## Exercise instructions
Copy every line from the material below that holds "numbered".

*-*-*

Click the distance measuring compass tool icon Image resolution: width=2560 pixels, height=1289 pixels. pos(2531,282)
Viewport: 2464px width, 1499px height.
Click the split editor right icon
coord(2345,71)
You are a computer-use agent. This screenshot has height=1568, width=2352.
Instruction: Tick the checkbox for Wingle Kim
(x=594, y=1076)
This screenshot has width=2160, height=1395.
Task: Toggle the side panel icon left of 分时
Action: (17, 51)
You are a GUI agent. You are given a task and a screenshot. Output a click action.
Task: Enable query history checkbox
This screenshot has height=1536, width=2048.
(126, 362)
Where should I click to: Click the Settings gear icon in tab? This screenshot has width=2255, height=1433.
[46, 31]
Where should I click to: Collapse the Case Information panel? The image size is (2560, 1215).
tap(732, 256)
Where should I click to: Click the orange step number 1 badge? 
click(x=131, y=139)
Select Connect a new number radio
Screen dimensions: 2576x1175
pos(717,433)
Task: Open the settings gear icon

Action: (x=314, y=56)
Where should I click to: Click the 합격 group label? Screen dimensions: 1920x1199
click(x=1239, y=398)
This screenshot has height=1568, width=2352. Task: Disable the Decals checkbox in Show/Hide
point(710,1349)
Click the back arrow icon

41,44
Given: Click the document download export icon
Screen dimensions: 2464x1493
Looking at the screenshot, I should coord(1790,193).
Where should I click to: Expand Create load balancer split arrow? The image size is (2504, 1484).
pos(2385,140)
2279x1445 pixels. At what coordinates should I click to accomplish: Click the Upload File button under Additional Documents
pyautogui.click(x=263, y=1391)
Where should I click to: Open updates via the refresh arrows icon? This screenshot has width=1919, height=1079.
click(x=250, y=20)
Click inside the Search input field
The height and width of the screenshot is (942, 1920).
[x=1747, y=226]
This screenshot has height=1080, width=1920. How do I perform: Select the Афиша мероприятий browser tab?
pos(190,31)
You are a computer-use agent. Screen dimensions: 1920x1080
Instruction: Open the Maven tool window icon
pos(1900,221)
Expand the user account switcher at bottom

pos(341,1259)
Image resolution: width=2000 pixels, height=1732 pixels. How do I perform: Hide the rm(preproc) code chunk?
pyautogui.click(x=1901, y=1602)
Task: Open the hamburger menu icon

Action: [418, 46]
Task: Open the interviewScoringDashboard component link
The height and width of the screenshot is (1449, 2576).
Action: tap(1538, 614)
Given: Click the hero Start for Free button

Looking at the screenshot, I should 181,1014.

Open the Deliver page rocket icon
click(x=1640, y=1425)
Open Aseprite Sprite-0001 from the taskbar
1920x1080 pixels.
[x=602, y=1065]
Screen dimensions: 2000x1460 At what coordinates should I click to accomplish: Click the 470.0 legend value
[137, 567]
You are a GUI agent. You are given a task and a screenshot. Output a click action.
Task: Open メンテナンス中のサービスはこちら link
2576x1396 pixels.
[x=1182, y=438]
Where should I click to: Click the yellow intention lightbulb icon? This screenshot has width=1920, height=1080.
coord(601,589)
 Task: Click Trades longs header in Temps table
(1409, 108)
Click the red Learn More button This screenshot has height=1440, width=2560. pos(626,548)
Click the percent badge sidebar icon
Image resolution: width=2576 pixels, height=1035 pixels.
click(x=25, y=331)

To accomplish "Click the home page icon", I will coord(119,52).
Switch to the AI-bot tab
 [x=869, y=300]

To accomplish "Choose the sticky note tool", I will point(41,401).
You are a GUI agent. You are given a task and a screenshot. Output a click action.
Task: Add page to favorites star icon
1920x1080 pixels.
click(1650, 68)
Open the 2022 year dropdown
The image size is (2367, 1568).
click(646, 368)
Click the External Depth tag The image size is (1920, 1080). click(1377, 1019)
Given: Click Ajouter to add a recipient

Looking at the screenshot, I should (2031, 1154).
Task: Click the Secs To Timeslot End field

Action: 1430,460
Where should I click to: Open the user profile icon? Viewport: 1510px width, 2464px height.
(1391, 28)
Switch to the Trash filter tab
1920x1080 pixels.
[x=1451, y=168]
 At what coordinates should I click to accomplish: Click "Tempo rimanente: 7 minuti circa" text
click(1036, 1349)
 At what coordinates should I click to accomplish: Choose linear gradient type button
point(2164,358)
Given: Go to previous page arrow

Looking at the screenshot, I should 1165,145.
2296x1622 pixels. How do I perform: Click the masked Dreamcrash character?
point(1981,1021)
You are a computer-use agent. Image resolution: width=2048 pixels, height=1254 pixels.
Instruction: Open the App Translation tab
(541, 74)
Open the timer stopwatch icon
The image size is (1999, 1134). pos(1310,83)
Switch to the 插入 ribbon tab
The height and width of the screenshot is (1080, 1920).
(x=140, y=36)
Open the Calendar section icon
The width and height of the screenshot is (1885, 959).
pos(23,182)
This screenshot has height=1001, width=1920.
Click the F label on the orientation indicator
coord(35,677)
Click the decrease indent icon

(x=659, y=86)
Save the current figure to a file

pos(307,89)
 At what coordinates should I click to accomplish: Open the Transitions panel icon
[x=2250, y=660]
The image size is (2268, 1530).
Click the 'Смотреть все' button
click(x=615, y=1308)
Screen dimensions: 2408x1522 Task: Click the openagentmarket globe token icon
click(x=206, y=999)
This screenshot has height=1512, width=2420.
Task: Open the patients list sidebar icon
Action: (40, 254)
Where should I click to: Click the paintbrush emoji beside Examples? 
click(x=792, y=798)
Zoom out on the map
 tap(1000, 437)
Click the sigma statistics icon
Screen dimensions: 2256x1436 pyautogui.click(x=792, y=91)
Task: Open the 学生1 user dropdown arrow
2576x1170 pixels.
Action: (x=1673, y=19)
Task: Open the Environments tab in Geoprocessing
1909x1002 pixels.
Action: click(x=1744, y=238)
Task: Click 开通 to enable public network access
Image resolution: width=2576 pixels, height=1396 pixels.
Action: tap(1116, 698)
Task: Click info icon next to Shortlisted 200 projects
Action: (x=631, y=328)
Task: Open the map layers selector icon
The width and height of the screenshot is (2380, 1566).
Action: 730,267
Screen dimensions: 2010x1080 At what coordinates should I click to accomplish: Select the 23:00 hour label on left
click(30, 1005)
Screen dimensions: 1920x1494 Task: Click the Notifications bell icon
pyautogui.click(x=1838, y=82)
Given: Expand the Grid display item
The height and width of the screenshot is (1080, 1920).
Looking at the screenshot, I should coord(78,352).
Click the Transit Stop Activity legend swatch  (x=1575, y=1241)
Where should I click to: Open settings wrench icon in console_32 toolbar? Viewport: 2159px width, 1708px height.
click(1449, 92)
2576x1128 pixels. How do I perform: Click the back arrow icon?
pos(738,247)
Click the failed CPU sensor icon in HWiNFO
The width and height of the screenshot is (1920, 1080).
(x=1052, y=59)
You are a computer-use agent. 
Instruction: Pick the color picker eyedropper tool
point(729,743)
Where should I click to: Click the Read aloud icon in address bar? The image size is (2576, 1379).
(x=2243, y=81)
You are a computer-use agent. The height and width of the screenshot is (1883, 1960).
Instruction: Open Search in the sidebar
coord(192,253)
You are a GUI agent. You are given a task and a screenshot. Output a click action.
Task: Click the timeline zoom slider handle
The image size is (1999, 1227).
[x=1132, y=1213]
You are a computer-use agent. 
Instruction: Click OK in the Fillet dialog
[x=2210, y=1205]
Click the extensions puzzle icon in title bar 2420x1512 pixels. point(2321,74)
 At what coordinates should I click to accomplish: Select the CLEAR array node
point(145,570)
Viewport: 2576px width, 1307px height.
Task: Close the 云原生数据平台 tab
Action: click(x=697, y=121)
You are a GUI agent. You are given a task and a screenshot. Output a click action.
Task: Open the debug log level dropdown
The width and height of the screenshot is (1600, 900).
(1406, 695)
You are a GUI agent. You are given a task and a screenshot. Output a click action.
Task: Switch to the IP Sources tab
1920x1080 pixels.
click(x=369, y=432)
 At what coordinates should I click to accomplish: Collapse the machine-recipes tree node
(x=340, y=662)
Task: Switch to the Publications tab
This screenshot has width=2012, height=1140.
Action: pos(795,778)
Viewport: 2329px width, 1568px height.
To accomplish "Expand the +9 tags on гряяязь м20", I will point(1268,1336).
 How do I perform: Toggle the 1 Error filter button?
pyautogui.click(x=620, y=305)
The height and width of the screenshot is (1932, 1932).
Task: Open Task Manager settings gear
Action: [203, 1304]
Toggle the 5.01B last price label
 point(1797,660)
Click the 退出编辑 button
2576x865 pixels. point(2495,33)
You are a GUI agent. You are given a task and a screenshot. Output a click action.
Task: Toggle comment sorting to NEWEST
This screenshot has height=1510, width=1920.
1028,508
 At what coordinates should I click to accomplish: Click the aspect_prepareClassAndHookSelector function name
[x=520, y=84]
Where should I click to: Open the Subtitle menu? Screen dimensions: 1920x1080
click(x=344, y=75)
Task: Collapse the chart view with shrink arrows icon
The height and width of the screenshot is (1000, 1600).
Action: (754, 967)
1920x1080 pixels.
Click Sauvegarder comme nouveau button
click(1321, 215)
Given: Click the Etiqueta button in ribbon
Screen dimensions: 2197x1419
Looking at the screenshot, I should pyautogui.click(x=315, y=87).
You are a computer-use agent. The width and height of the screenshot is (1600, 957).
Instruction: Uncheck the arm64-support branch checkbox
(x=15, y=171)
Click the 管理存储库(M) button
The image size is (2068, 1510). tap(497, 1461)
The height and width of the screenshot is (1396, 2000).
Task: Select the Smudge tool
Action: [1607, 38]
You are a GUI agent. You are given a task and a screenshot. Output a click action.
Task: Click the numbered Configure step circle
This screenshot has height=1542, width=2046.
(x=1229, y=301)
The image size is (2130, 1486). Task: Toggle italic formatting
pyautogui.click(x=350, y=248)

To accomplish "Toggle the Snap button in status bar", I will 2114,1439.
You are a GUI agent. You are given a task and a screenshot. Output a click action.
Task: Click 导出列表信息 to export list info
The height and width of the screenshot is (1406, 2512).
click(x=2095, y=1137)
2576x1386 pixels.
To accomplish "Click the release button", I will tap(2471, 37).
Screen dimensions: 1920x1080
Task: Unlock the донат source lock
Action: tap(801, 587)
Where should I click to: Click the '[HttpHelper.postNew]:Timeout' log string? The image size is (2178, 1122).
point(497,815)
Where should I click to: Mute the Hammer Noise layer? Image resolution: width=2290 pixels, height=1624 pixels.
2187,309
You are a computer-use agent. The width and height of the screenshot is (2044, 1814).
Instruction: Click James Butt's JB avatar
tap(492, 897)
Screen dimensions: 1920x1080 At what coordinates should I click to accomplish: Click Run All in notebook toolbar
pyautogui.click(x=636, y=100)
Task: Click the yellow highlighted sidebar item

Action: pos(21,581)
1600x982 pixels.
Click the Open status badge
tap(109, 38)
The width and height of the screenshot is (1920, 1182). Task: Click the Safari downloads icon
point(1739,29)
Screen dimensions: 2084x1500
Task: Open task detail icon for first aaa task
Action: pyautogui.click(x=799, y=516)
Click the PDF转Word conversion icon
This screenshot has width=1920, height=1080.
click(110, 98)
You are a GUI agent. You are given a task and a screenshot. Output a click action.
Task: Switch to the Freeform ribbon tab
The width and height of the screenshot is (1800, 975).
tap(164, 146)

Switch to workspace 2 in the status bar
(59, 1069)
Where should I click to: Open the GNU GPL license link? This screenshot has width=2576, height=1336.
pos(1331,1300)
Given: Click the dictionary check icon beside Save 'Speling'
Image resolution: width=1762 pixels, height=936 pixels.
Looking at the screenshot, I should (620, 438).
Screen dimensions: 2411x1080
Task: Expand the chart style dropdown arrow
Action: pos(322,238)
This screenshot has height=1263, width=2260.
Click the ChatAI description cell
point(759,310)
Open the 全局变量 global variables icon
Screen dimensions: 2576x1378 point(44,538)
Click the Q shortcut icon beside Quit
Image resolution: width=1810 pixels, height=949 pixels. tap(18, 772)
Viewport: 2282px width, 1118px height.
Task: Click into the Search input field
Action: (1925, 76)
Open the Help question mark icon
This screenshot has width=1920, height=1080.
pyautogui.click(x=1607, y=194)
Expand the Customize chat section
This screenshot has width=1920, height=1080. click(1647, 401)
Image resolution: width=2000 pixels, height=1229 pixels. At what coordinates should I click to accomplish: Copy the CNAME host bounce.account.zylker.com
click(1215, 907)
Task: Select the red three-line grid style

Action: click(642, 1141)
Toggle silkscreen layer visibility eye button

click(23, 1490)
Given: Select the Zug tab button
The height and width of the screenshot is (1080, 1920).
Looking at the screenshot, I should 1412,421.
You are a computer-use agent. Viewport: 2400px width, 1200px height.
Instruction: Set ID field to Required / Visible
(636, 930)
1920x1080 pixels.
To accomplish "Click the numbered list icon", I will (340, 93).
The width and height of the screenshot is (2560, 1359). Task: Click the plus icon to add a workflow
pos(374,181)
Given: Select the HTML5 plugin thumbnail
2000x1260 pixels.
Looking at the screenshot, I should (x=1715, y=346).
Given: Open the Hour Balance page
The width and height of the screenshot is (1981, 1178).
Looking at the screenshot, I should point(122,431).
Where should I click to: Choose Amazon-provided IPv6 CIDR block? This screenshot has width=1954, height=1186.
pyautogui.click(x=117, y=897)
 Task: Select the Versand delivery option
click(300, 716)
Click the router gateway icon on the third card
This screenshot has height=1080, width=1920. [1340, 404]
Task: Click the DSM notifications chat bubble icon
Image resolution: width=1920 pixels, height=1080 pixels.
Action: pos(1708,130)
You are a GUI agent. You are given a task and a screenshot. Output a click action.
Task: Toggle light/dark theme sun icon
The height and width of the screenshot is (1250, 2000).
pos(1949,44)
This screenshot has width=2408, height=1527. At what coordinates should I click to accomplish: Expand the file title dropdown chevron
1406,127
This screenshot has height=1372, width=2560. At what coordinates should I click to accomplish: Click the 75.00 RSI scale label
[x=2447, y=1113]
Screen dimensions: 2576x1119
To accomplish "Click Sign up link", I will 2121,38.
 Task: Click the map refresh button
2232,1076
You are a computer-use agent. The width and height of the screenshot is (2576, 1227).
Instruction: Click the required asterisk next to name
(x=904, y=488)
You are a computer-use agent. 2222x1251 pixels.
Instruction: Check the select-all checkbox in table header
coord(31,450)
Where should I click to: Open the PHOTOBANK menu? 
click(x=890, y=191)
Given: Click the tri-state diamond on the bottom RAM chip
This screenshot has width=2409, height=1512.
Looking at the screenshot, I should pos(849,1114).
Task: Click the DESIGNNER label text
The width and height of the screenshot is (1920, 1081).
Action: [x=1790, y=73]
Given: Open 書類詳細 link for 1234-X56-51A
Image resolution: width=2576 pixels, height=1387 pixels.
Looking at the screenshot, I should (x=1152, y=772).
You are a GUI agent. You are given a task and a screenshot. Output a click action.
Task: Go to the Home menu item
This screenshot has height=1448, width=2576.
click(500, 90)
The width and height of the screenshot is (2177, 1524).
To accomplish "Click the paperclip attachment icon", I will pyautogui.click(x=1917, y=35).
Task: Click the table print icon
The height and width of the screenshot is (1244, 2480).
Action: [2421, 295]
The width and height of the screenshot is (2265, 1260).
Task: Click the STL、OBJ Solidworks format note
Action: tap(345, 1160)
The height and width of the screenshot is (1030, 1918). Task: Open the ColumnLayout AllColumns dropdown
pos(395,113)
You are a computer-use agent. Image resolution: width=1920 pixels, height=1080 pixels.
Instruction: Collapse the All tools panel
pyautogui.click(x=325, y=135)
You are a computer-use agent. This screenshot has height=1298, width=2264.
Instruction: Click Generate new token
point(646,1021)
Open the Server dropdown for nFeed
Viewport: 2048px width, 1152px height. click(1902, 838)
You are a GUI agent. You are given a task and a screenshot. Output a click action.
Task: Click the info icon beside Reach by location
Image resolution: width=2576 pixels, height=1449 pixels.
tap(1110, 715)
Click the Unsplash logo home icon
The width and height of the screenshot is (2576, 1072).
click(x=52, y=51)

*-*-*

## Exercise solution
Task: Click the numbered Configure step circle
To accomplish "Click the numbered list icon", I will (340, 93).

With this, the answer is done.